During this heuristic traversal we were unable to validate our predictions without knowledge of the correct call stack information. Thus the variability of accuracy becomes an issue, as this would inturn diminish confidence in later analysis we did not pursue the method any further, within WMTools.
4.1.3
Data Storage
WMTrace has a simple method of data storage, utilising a single trace file per MPI process. This allows each process to act independently, saving runtime, but resulting in potentially large combined file output.
Data storage is key to WMTools, as it facilitates the offline analysis of runs, allowing for different forms of analysis to be performed as and when they are required. The drawback of this method is the volume of data generated, with implications on both storage and I/O performance.
As WMTrace therefore employs lossless data collection and storage, the size of the trace files is dependent on the number of allocations, which in most circumstances will grow over time. The implication is that with extremely long runs these trace files will build up in size, potentially causing problems.
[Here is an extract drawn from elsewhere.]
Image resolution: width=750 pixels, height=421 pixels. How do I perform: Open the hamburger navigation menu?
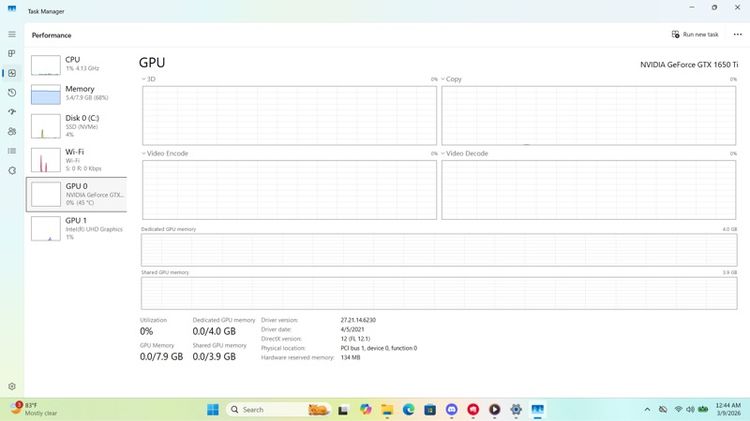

WMTrace employs an internal buffer, to facilitate the periodic staging of data to file. As this buffer is appended to file it is passed through a ZLib [133]
compression engine, reducing the data volume.
Ferreiraet al.discuss the importance of managing data storage volumes in HPC, and the potential benefit of using standard compression algorithms to minimise data from log outputs [38]. They utilise a parallel pzip2 algorithm, pbzip2 [44], in conjunction with a staging area, similar to the internal buffers utilised in WMTrace. They achieve compression ratios of over 80% HPCCG (a conjugate gradient benchmark), though as the compression was handled by a dedicated ‘spare’ core they do not discuss the performance implications of this technique.
WMTrace handles the storage of stack traces in a different way to events. As there is a lot of repetition, we maintain a map structure recording all unique call stacks. This method of compression is more efficient than relying on ZLib to spot repetition. Newly observed call stacks are then periodically written to file, before the event trace segment, and are passed through the ZLib engine for additional compression. As a form of fault tolerance trace files are well formed, allowing the partial analysis of runs which fail mid execution.